» What is being asked
Scale the rows starting with the row that contains "maj 2021 (242, 1920)" and going on through the row that contains "Profil (744, 28)". Write each of them out again with its wording unchanged, multiply every coordinate in the answers by 2.25, and round to whole numbers with halves rounded up. Give only those rows.

» Data to use
◇ ◇ ◇

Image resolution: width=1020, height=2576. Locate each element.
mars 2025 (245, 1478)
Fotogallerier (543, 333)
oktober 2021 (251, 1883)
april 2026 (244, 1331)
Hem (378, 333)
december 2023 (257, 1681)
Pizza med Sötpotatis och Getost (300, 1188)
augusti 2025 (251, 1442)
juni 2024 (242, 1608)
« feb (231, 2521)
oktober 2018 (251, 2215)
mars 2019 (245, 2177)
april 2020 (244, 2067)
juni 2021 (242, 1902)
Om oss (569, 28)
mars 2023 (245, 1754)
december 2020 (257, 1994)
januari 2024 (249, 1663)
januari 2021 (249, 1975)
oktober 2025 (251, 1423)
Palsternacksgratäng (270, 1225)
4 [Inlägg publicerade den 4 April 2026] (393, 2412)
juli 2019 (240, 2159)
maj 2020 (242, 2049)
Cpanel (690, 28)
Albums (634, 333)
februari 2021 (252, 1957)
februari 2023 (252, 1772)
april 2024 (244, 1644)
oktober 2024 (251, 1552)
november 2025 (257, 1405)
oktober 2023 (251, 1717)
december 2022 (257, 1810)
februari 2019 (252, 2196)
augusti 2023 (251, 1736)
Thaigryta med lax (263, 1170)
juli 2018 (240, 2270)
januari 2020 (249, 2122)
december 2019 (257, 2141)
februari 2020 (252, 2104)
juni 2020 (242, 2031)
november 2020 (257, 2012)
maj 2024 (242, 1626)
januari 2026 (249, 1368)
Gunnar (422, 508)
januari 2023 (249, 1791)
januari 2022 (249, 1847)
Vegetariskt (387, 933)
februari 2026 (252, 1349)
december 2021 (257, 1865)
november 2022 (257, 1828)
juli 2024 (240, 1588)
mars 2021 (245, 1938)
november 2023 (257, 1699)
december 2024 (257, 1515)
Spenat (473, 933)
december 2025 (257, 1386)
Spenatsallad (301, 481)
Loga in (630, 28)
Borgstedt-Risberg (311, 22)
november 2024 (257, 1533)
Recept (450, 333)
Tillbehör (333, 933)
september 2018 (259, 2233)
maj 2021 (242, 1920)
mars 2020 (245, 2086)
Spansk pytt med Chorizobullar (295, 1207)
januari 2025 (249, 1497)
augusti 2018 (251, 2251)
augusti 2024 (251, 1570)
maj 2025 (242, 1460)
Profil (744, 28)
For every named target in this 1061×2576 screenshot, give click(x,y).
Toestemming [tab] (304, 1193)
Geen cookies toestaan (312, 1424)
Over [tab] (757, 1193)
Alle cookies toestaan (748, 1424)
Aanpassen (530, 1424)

◇ ◇ ◇

» Right answer
maj 2021 (545, 4320)
mars 2020 (551, 4694)
Spansk pytt med Chorizobullar (664, 2716)
januari 2025 (560, 3368)
augusti 2018 (565, 5065)
augusti 2024 (565, 3533)
maj 2025 (545, 3285)
Profil (1674, 63)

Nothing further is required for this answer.